Esta novela viene precedida por el enorme peso de ser la siguiente obra que publica tras concluir en 2006 la trilogía Bascombe con ‘Acción de Gracias’, un clásico ya de las letras estadounidenses e imprescindible para entender a la sociedad norteamericana de los ultimos años. El nivel de exigencia y las expectativas eran muy altas. ¿Habrá cumplido?. Vamos al meollo.

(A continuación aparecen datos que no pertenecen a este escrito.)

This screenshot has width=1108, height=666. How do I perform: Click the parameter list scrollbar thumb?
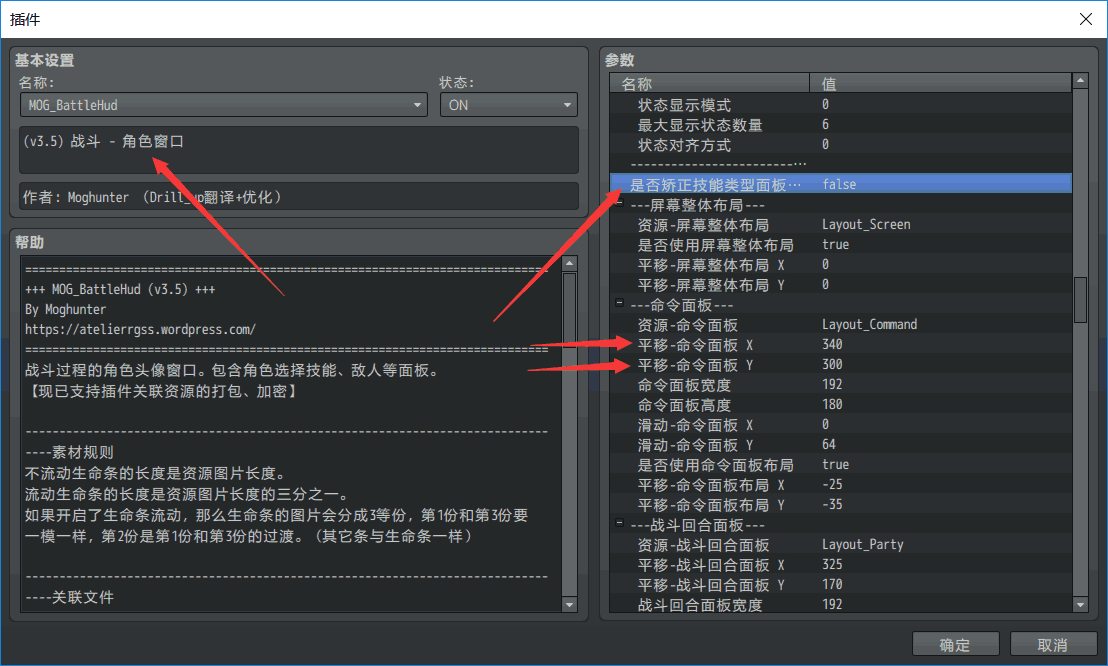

Lo primero que hay que decir es que Ford ha cambiado por completo la perspectiva respecto a sus anteriores obras ya que la novela se presenta en forma de memoria retrospectiva. El narrador (Dell Parsons) relata desde el presente una serie de acontecimientos que vivió cuando tenía quince años (en los años 60) y que marcaron su vida para siempre. Dell llevaba una vida relativamente normal junto a sus padres y su hermana gemela hasta que un día su mundo se derrumbó. Sus padres (una pareja convencional de mediana edad) decidieron atracar un banco para solucionar sus problemas financieros con un desastroso final: son detenidos. Con la familia rota en un instante, su hermana se escapa y Dell queda a cargo de una vecina que lo cruza a Canadá para que resida junto a un misterioso hermano suyo que vive allí. El chico aterriza en una decadente pequeña población, rodeado de personajes sórdidos, muy poco recomendables para un adolescente y que le involucran en un turbio asunto delictivo que le dejará huella para siempre.

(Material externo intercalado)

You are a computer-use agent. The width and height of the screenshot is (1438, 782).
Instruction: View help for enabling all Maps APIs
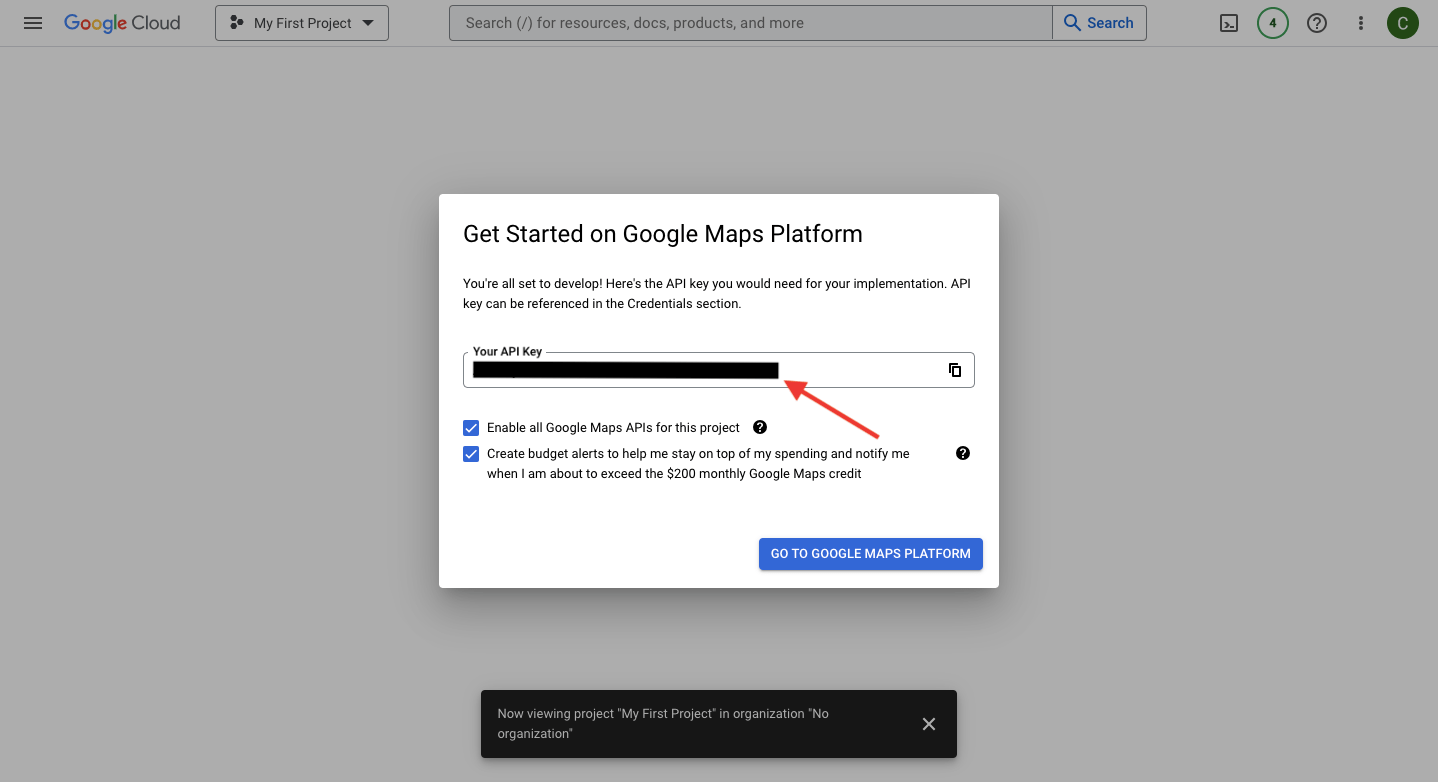tap(760, 427)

‘Canadá’ es un libro muy sólido tanto argumental como literariamente. Ford es un escritor tremendamente detallista en su narración y va modelando su relato con precisión sin dejar ningún aspecto de lado, pero siempre avanzando. Hay que distinguir entre los autores que se recrean en una escena durante páginas y paginas y aquellos que buscan ofrecer al lector un recuento pormenorizado de las situaciones y personajes, pero cuyo relato siempre avanza, despacio, pero avanza. De estos es Ford. El matiz es importante porque en el mundo actual, donde priman las lecturas apresuradas, las narraciones redundantes tienen todas las papeletas para aburrir al lector que quiere “chicha” de forma rápida y clara. Ford no es un escritor redudante sino minucioso que consigue captar tu atención desde el principio y que va enriqueciendo la historia a media que pasan las páginas. Sobra decir que su estilo es magistral en la construcción de las frases, el vocabulario, el ritmo, etc… Con leer una página te das cuenta de que es un escritor con mayúsculas.

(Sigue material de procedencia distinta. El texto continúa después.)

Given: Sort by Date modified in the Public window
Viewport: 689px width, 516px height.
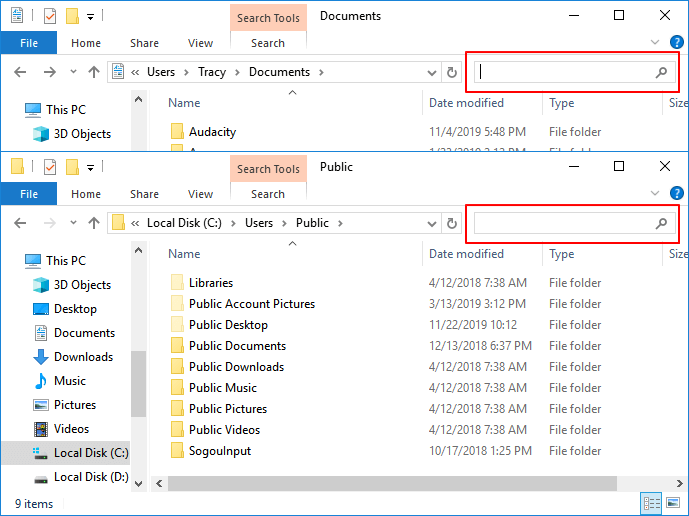Looking at the screenshot, I should click(466, 254).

‘Canadá’ es un libro muy ecléctico que es difícil de catalogar. Por una parte es una historia de maduración, por otra bordea el género policíaco/negro, también es un relato sobre las relaciones familiares y una memoria íntima. Ford toca muchos palos y presenta un obra de gran calado en la que demuestra ser un narrador versátil y solvente. Comentario muy personal: durante la lectura he tenido ecos en mi memoria de alguna novela de Cormac McCarthy como ‘Meridiano de Sangre’ (por las situaciones extremas a las que se enfrenta el protagonista, aunque sin el toque sanguinolento del amigo Cormac) o ‘Todos los hermosos caballos’ (por el personaje principal introspectivo y las descripciones de su vida frugal en el campo).

Hay que leerlo.

VALORACIÓN: 8/10

Richard Ford (1944) nació en Mississippi y, durante su infancia, pasó mucho tiempo junto a su abuelo debido a la enfermedad de su padre. A pesar de sufrir dislexia, se interesó muy pronto por la literatura y estudió arte en Michigan y un master de escritura creativa en California. Ha compaginado su trayectoria literaria con trabajos como periodista y profesor universitario. Entre sus obras destacan ‘El periodista deportivo’ (1986), ‘El Día de la Independencia’ (1995) y ‘Acción de Gracias’ (2006).